Aus guten Gründen kann die Lehrkraft zu der Entscheidung kommen, selbst die Gruppen zu bilden:  Zeitersparnis, Organisation, Klassenklima (um zu verhindern, dass bei freier Wahl möglicherweise/voraussichtlich SchülerInnen ‚übrig bleiben’) oder auch im Hinblick auf gesetzte Lernziele und zu fördernde Kompetenzen bewusst leistungsheterogene bzw. leistungshomogene / gemischt oder getrennt geschlechtliche Gruppen.

Häufig regt sich vonseiten der SchülerInnen Widerstand gegen die Gruppeneinteilung, ausgelöst durch die Zwangszuordnung. Vor allem auch hinsichtlich der Genderthematik besteht ein Unterschied zwischen freiwillig und unfreiwillig gebildeten geschlechtshomogenen Gruppen.
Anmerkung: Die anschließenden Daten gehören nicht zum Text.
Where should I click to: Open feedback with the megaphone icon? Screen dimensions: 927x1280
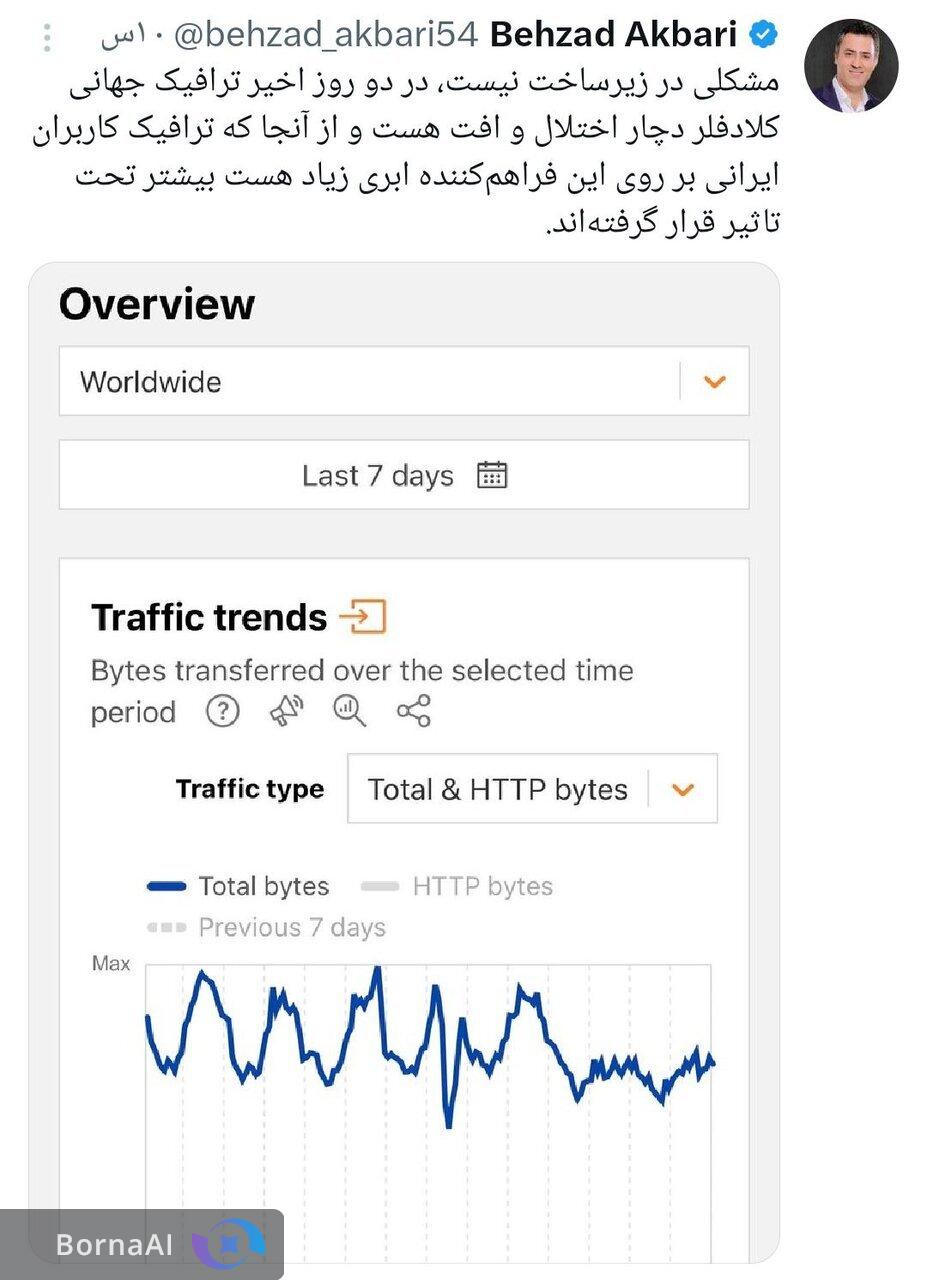click(286, 711)
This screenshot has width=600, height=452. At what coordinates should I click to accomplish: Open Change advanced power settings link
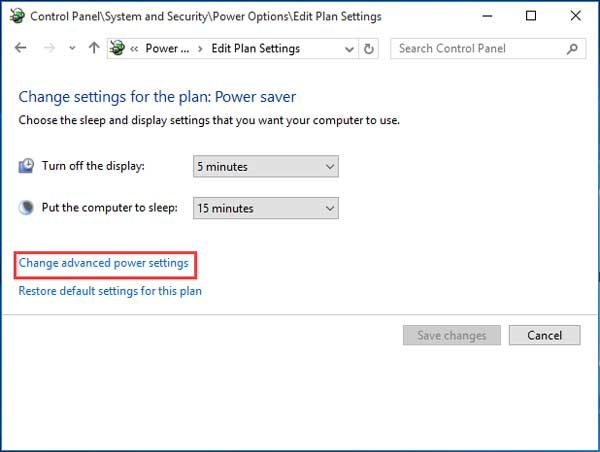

Stellt beispielsweise die Physik- oder Informatiklehrkraft Jungengruppen und Mädchengruppen  zusammen, können sich Mädchen diskriminiert fühlen, weil sie vermeintlich als schwächer eingeschätzt werden, obwohl sie sich dem Wettbewerb mit ihren männlichen Mitschülern gewachsen fühlen. Umgekehrt gilt dasselbe für Jungen im Deutsch- oder Fremdsprachenunterricht.

 

Zufällig gebildete Gruppen

Auf mehr oder weniger kreative Weise Gruppen nach dem Zufallsprinzip zu bilden, stößt erfahrungsgemäß bei den Schülerinnen und Schülern auf große Akzeptanz. Selbst in Klassen mit einem ausgeprägten Mädchen- und Jungenlager – häufig auch äußerlich erkennbar an einer heftig verteidigten Sitzordnung in geschlechterhomogenen Blöcken – arbeiten Mädchen und Jungen ohne großen Widerstand und oft sogar gern in Gruppen zusammen, wenn das Los so entscheidet. Auch das kann ein Grund sein, sich für diese Art der Gruppenbildung zu entscheiden, um der Einengung auf rollenkonforme Arbeits- und Verhaltensweisen entgegenzuwirken.